Exercise instructions: Retype, word for word, the lines from the first line of the entries through the line that holds "The image size is (1456, 819)."; leave out the pictures.

══ Material to process

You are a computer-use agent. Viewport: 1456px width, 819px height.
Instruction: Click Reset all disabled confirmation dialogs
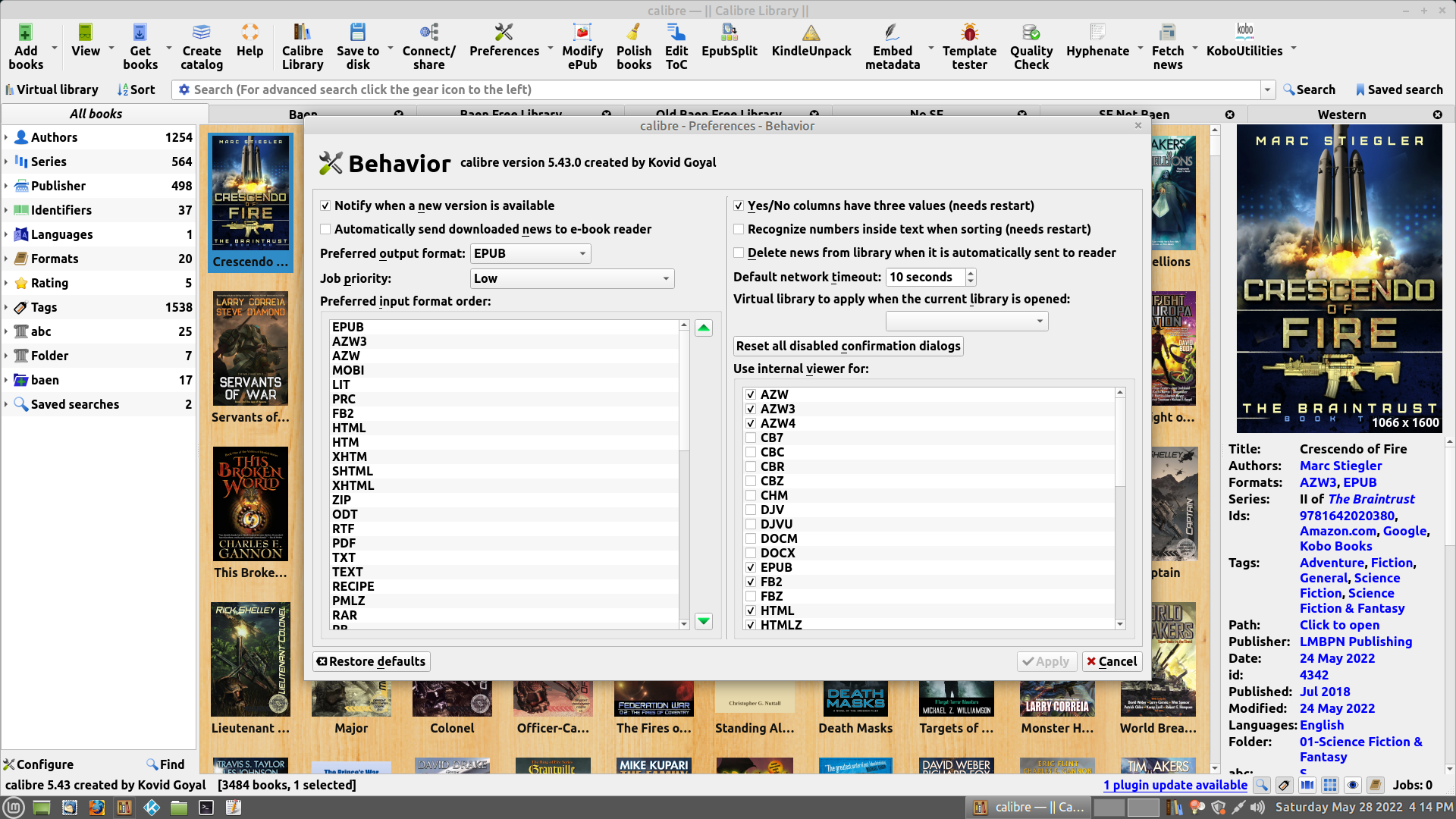click(848, 347)
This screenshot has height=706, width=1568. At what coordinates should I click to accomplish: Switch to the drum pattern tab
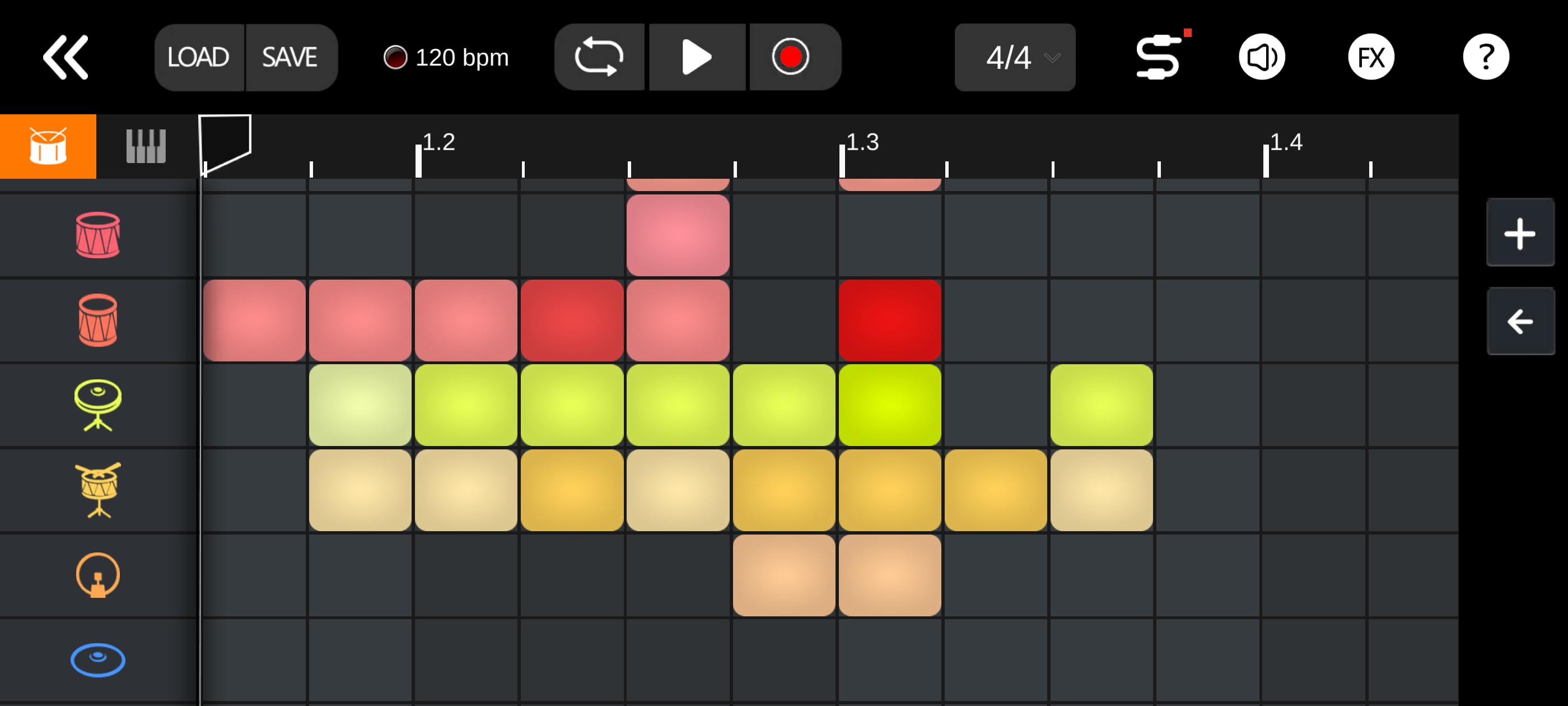[48, 146]
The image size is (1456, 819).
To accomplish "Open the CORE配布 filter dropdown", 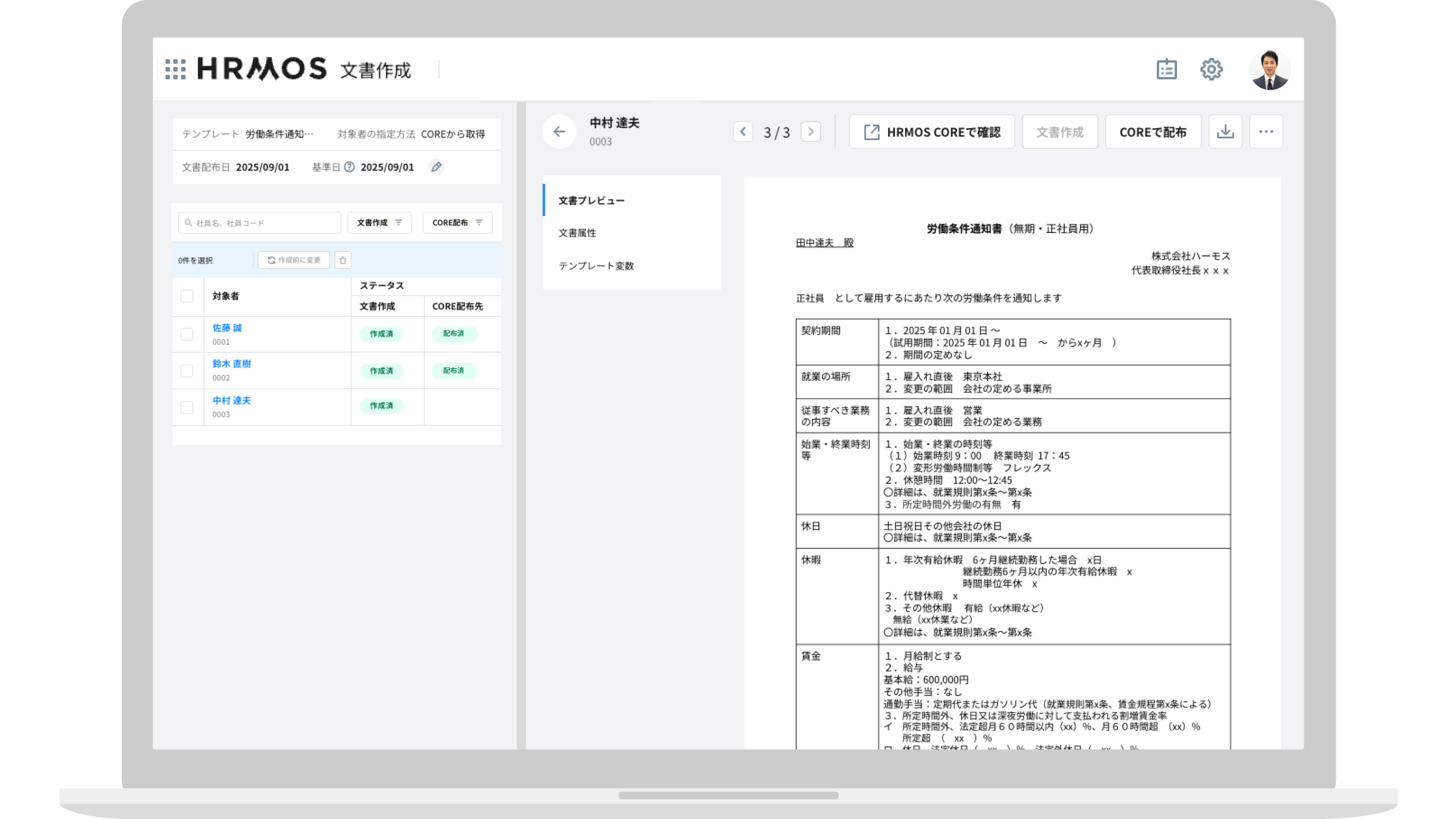I will tap(457, 222).
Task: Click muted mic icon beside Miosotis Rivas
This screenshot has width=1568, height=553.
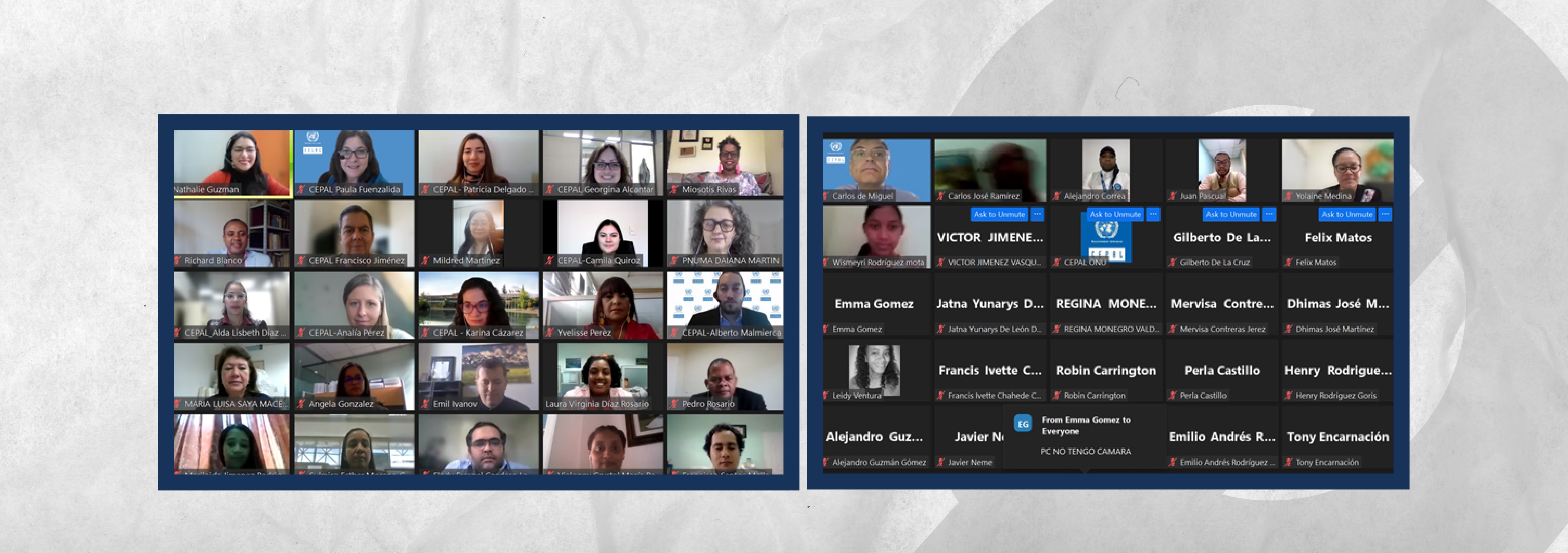Action: (674, 189)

════

Task solution:
You are a computer-use agent. Viewport: 1456px width, 819px height.
Instruction: Click Reset all disabled confirmation dialogs
click(848, 347)
This screenshot has height=706, width=1568. At what coordinates should I click to accomplish: Switch to the drum pattern tab
[48, 146]
The image size is (1456, 819).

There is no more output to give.